Start Your Needles!

LAPL- Casey Collection
LAPL- Casey Collection

I haven’t sewn anything in nearly a month, and it has been delicious. Really. No buttonholes, no hems, no seams. Nothing! I ripped a button off my winter coat and pocketed it, people. I didn’t sew it back on. That’s cold turkey.

But spring beckons, or so I’m told it will, eventually, and the sewing must start again. There are many, many things I want to make and several I need to make. Wants and needs…and more meditation.

I’ve been watching the Historical Sew Fortnightly that The Dreamstress is running, and I’m in. What the heck! I need another kick in the pants,  breeches, what-have-you, to get back to sewing. I really do enjoy it, so why not?

To start with something simple due by midnight? Hmm. I have at least two ideas already, but one garment under construction might allow me to meet the deadline. Well, the North American midnight, anyway. I’ll have to cheat to start, and that isn’t usually the Calash way…

Looking ahead, I see a possible 1813 garment in my future. How about this 1813 Winter Walking Dress? I could make it just for fun, which would be a good task for me.

Quilting Plots

I’ve been planning and plotting a quilted petticoat for some time (since standing outdoors all day at Fort Lee in November, actually) and while the debate continues on the listserve, I know what was worn—and survived—in Rhode Island. There are quilted calamancoes and I think a black satin quilt that are run off with, either on the body or in the arms of the fleeing servant. So there were clearly wool and silk petticoats in the colony, and that fits with what I know lives in textile boxes in museum storage, where there are glazed wool domestic petticoats, blue silk satins from France, and a black silk satin with a murkier origin.

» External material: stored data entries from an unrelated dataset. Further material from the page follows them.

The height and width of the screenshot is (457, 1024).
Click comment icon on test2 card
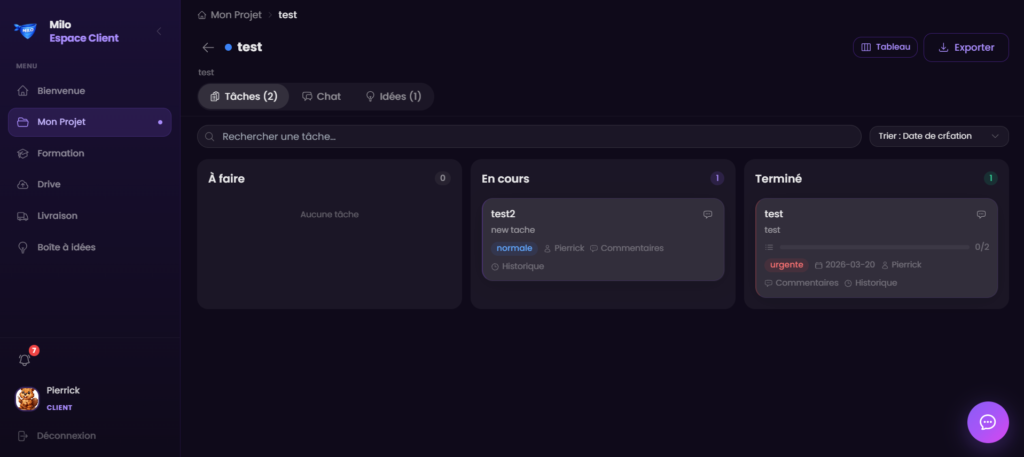coord(707,214)
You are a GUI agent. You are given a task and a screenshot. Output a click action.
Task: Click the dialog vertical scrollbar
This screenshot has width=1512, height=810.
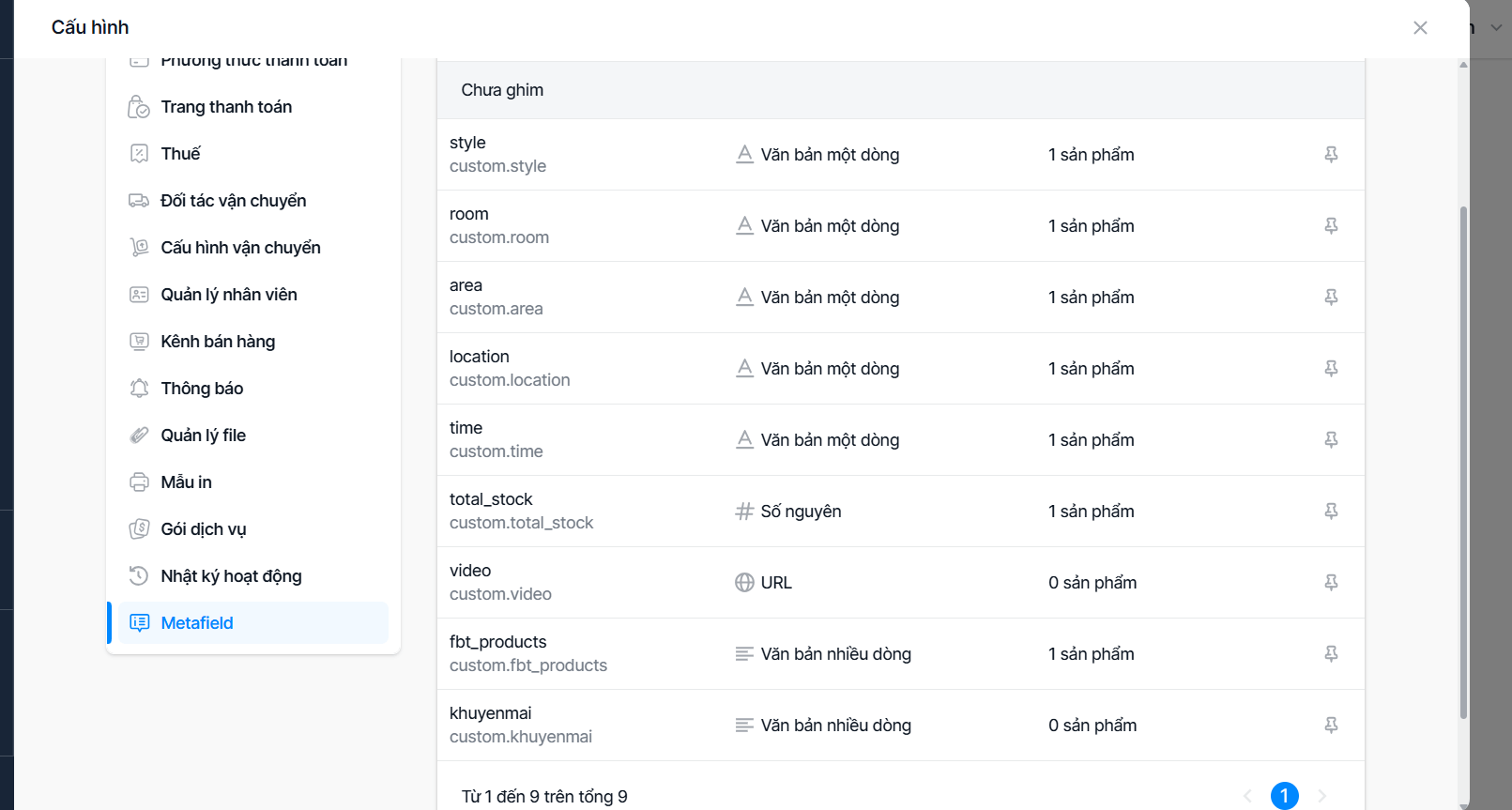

My favorites are really the woolen ones, scratchy as they are, and for some, it is replacement waists, or the linings, that are scratchy, and with multiple layers between wearer and wool, what would it have mattered? I love them best because they are in the color family that includes the “Providence Green” color that lies somewhere between gold/khaki and sinus infection, and I love them for their imagery.

The one I think I like best is this calamanco petticoat: 

The catalog decription says cream, but I don’t know, it really looks gold. The lining is definitely lighter in color, and the thread much clearer to see. What’s interesting as well is that many of the linings are pieced (it didn’t matter!) and they’re striped. 

I bought some of the last of the cinnamon “camblet” from Burney and Trowbridge last year, and did a fast quilting test on a sample.  I chose a squirrel because they’re in the wallpaper and the woodwork at work, and because they are hilarious. I keep thinking I’ve seen one in a quilted petticoat, but I can’t find it again. They are not the easiest objects to handle, either, so finding the rodent again has proved challenging. When I do quilt up squirrels and birds, it will be with a diaper background, not the vertical lines shown here. Overall, the silk-wool blend with wool batting and linen backing quilted up nicely, and should work out fairly well….I think…though it will be lighter than the ones in the boxes.

Now that I’ve got two days to spend down in Bristol, making a quilting frame and quilting up a petticoat (which would look like a quilt, and not a petticoat, on a frame, os could pass for a 1799 activity) seems like a winning proposition. All I have to do is find an appropriate pattern for a portable frame for Mr S to make. If I finish that shirt for him, he might look more favorably on that activity.